§ **DATA SUPPLIED**:
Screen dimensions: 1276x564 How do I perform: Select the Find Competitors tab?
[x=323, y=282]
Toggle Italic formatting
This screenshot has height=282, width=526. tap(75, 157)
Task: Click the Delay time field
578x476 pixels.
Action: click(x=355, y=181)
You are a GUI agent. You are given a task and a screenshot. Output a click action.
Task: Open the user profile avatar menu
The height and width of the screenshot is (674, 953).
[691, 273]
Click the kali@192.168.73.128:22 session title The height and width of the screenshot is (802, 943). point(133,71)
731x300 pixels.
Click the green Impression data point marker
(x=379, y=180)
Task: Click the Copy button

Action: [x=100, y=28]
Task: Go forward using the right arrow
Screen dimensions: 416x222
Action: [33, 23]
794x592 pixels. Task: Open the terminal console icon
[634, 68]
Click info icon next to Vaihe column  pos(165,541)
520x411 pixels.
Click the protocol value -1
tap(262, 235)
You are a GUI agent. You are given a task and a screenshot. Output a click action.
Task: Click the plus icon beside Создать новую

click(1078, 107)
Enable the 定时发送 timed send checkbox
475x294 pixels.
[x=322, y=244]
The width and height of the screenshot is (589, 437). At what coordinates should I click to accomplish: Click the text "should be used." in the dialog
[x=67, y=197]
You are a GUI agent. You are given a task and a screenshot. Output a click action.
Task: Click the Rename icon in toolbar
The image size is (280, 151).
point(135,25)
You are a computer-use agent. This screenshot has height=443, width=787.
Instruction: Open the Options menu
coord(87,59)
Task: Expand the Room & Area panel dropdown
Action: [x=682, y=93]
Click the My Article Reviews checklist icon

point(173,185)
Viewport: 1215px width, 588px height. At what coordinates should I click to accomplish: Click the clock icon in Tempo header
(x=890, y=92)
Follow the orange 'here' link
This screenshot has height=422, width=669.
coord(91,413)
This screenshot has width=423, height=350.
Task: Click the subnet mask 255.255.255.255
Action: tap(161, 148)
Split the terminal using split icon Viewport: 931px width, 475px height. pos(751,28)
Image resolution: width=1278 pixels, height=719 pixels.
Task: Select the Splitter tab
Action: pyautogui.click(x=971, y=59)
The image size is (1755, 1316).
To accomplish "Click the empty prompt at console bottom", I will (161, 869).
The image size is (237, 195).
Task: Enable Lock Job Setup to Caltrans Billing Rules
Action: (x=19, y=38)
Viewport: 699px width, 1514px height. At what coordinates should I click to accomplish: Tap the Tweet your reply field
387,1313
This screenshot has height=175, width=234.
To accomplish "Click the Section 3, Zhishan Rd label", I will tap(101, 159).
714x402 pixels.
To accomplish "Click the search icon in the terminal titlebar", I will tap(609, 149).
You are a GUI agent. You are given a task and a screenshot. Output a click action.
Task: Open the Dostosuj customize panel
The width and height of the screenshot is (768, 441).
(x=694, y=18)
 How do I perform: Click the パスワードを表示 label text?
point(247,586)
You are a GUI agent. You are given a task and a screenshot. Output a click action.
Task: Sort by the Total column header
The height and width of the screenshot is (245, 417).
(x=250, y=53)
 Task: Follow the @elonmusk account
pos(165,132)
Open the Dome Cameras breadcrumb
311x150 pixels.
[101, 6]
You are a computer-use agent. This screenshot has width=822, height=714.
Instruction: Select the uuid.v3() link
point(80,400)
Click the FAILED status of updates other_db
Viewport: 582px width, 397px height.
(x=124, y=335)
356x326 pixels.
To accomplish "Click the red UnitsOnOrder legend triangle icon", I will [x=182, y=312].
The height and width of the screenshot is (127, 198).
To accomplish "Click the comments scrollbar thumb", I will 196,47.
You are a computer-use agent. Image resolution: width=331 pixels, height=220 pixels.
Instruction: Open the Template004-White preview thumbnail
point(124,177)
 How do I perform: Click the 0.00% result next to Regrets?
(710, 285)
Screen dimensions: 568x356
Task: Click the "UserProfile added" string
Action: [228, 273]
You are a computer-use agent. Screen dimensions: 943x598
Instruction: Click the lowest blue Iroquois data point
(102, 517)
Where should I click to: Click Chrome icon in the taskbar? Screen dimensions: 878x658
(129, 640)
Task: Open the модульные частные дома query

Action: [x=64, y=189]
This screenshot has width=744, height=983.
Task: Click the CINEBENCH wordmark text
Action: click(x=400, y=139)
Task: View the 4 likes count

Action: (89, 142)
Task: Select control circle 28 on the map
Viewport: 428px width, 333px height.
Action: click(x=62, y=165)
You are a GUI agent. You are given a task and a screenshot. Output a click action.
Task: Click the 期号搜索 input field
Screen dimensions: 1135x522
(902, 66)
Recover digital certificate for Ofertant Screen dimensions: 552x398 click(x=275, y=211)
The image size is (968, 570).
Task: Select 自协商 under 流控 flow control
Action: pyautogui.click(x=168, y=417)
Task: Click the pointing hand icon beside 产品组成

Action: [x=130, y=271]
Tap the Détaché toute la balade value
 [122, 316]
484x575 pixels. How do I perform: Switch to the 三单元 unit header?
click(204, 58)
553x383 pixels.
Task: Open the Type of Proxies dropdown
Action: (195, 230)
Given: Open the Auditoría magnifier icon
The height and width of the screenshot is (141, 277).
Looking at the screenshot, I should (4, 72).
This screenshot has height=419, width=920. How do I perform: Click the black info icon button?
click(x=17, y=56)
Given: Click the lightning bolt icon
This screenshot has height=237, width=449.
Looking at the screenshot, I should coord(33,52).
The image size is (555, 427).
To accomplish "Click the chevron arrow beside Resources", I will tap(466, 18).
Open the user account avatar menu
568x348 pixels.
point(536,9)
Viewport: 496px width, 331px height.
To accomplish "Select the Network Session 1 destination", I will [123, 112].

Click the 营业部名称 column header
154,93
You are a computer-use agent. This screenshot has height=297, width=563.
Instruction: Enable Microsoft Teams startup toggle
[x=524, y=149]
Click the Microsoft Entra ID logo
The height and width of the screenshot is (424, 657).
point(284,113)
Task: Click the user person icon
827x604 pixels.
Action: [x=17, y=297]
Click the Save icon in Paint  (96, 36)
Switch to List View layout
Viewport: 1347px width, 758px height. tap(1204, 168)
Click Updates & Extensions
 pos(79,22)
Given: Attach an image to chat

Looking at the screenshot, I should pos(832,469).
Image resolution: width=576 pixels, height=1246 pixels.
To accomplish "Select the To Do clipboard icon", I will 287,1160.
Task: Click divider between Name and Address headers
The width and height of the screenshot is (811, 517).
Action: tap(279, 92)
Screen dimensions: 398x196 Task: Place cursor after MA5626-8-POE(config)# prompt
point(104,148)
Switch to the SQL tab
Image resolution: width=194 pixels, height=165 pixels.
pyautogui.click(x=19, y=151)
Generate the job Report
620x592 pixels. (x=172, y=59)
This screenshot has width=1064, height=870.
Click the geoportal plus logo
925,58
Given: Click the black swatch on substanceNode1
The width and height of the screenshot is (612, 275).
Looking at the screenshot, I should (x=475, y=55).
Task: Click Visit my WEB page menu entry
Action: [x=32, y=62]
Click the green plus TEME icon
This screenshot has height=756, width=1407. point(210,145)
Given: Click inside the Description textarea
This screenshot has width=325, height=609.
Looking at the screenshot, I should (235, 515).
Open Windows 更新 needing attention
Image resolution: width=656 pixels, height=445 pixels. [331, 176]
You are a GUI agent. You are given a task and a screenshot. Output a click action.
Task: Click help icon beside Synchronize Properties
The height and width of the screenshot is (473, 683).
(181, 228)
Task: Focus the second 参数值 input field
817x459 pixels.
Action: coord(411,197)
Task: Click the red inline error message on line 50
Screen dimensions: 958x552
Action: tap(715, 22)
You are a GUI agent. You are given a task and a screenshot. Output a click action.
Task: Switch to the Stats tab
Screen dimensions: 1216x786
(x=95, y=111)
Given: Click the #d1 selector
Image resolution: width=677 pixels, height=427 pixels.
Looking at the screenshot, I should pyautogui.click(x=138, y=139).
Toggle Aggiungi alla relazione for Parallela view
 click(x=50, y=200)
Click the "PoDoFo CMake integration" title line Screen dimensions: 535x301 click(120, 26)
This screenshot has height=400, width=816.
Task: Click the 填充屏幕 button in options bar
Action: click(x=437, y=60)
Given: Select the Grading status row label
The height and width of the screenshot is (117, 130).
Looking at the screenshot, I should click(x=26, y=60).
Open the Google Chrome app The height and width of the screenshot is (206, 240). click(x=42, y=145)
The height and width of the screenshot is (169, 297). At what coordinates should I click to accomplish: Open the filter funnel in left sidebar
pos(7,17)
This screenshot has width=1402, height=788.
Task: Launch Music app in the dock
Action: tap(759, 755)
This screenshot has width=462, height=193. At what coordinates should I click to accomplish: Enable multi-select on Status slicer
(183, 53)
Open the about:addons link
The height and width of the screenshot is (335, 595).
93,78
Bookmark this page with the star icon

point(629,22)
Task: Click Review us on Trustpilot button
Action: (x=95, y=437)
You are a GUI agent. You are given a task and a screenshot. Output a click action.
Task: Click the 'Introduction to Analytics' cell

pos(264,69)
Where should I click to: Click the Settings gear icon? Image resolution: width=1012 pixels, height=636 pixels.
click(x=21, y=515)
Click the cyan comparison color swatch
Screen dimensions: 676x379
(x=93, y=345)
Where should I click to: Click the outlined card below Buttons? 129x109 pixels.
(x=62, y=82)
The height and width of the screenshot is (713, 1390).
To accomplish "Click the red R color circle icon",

§ **EXERCISE GOAL**: Among the records above, a stretch begins at the line containing "Click info icon" and ends at the line containing "has height=443, width=787.". Restate that stretch word for word, and nothing else.

§ **EXERCISE ANSWER**:
Click info icon next to Vaihe column  pos(165,541)
520x411 pixels.
Click the protocol value -1
tap(262, 235)
You are a GUI agent. You are given a task and a screenshot. Output a click action.
Task: Click the plus icon beside Создать новую

click(1078, 107)
Enable the 定时发送 timed send checkbox
475x294 pixels.
[x=322, y=244]
The width and height of the screenshot is (589, 437). At what coordinates should I click to accomplish: Click the text "should be used." in the dialog
[x=67, y=197]
You are a GUI agent. You are given a task and a screenshot. Output a click action.
Task: Click the Rename icon in toolbar
The image size is (280, 151).
point(135,25)
You are a computer-use agent. This screenshot has height=443, width=787.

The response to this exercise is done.